Entri tersimpan:
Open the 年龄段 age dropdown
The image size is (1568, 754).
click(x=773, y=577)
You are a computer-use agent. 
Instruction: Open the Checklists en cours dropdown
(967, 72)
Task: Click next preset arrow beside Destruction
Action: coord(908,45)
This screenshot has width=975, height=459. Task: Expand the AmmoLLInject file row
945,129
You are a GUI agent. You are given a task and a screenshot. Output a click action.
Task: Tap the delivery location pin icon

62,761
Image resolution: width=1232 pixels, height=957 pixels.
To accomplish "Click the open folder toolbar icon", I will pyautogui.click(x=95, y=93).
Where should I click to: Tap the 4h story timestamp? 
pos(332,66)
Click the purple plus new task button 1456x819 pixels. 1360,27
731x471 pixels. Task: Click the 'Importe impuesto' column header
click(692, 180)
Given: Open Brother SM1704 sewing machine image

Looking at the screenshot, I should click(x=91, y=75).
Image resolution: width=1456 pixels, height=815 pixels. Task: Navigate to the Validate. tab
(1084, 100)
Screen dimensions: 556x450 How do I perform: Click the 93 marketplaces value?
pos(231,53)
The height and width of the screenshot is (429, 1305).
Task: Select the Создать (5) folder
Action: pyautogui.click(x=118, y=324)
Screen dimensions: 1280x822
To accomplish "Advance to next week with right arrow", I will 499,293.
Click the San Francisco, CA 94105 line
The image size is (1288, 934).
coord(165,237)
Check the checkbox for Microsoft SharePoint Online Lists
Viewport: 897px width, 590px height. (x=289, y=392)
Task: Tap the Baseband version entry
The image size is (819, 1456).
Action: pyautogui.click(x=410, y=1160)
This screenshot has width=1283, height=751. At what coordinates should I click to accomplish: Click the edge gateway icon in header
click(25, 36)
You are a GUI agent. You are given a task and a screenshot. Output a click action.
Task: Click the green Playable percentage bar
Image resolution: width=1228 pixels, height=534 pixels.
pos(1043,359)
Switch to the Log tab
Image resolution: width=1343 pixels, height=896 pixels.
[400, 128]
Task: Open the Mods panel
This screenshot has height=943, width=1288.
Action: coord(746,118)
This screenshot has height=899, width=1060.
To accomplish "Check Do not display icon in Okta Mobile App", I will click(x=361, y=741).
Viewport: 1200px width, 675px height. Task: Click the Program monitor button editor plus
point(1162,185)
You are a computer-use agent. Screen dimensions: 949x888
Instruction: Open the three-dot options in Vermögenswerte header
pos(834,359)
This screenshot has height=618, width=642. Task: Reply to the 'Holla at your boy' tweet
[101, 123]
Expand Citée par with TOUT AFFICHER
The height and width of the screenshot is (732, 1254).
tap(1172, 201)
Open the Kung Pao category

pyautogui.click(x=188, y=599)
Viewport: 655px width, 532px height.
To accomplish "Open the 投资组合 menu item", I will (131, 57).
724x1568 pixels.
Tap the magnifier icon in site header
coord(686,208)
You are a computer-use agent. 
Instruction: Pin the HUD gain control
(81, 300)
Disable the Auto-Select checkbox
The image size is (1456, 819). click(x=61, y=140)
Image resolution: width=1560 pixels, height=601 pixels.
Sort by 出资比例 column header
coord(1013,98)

- _PERMASALAHAN_
Ubahlah baris-baris di atas, mulai dari baris pertama hingga baris yang memuat "Viewport: 897px width, 590px" (baris tersebut ikut disertakan), menjadi daftar bernomor tanpa baris kosong.

- _JAWABAN LENGKAP_
1. Open the 年龄段 age dropdown
2. The image size is (1568, 754).
3. click(x=773, y=577)
4. You are a computer-use agent. 
5. Instruction: Open the Checklists en cours dropdown
6. (967, 72)
7. Task: Click next preset arrow beside Destruction
8. Action: coord(908,45)
9. This screenshot has width=975, height=459. Task: Expand the AmmoLLInject file row
10. 945,129
11. You are a GUI agent. You are given a task and a screenshot. Output a click action.
12. Task: Tap the delivery location pin icon
13. 62,761
14. Image resolution: width=1232 pixels, height=957 pixels.
15. To accomplish "Click the open folder toolbar icon", I will pyautogui.click(x=95, y=93).
16. Where should I click to: Tap the 4h story timestamp? 
17. pos(332,66)
18. Click the purple plus new task button 1456x819 pixels. 1360,27
19. 731x471 pixels. Task: Click the 'Importe impuesto' column header
20. click(692, 180)
21. Given: Open Brother SM1704 sewing machine image
22. Looking at the screenshot, I should click(x=91, y=75).
23. Image resolution: width=1456 pixels, height=815 pixels. Task: Navigate to the Validate. tab
24. (1084, 100)
25. Screen dimensions: 556x450 How do I perform: Click the 93 marketplaces value?
26. pos(231,53)
27. The height and width of the screenshot is (429, 1305).
28. Task: Select the Создать (5) folder
29. Action: pyautogui.click(x=118, y=324)
30. Screen dimensions: 1280x822
31. To accomplish "Advance to next week with right arrow", I will 499,293.
32. Click the San Francisco, CA 94105 line
33. The image size is (1288, 934).
34. coord(165,237)
35. Check the checkbox for Microsoft SharePoint Online Lists
36. Viewport: 897px width, 590px height. (x=289, y=392)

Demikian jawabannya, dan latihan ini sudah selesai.